In very few legal systems the non-excessive, appropriate, non-abusive, corporal punishment of wives is explicitly permitted. Even within consenting BDSM or domestic discipline relationships, excessive punishment is frequently treated as a statutory assault. Many juristictions and countries have avoided the issue of domestic violence on the grounds it is a private matter and usually unsolvable by outside interference - this should not be mistaken for wife beating being a legal act. There are countries however, many of which are Islamic by culture, in which non-excessive wife beating is socially accepted and legal to the present day.

The phrase "rule of thumb", is incorrectly attributed to an opinion rendered in 1782 by English Judge Francis Buller that a man had a right to beat his wife with a stick provided it was no thicker than his thumb. It has also been asserted that this "rule of thumb" was inherited into American common law.[1] Judge Buller's statement was at the time criticised as incorrect.
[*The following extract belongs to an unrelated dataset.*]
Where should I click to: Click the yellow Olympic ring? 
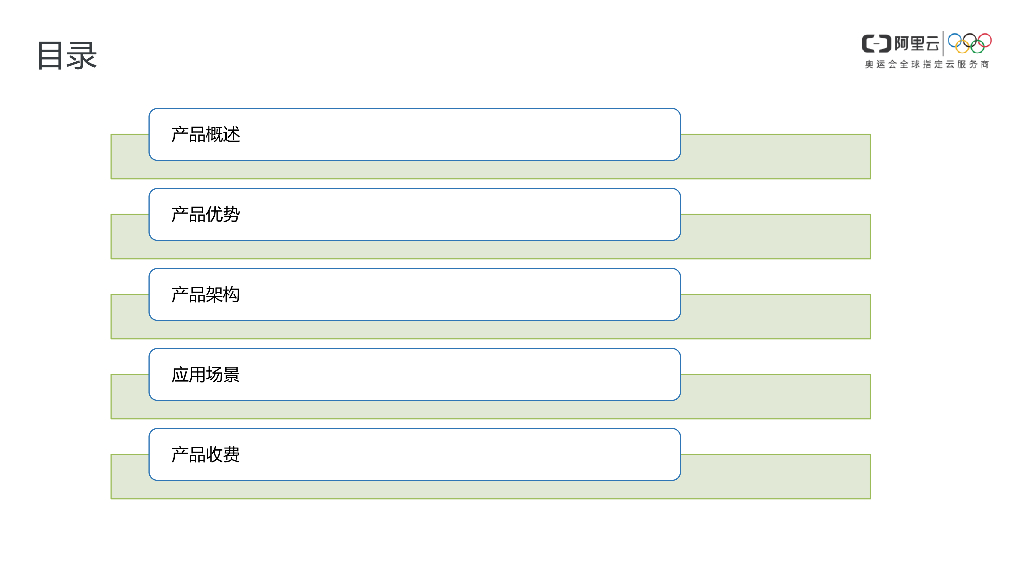962,47
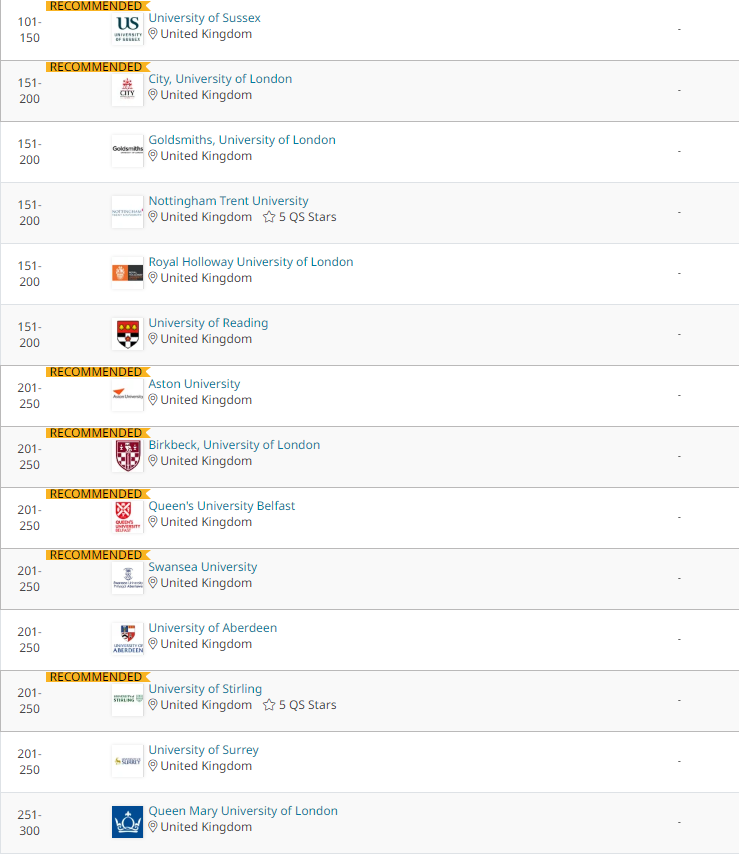739x854 pixels.
Task: Open the Goldsmiths, University of London link
Action: pos(242,140)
Blakestone's 1765 Commentaries on the Laws of England notes that wife-beating was actually prohibited under English law, although some courts generally exercised leniency in allowing husbands to apply "moderate correction" to their wives within "reasonable bounds." Again, this was not due to the legality of the act, merely the choice of the judiciary not to intervene.


There is a frequently disputed line in the Qur'an that permits or encourages wife beating, depending on the interpretation.

Spanking vs violenceEdit

An interesting differenciation between socially unacceptable wife-beating (which was seen as violence) vs. acceptable spanking (smacking) of women (which was not) in the mid-20th century is discussed in Spanking in comics 1938-1970, section "Social Barometers". Spanking, then, was seen as something completely different from "beating". A similar distinction is found in the term "hitting".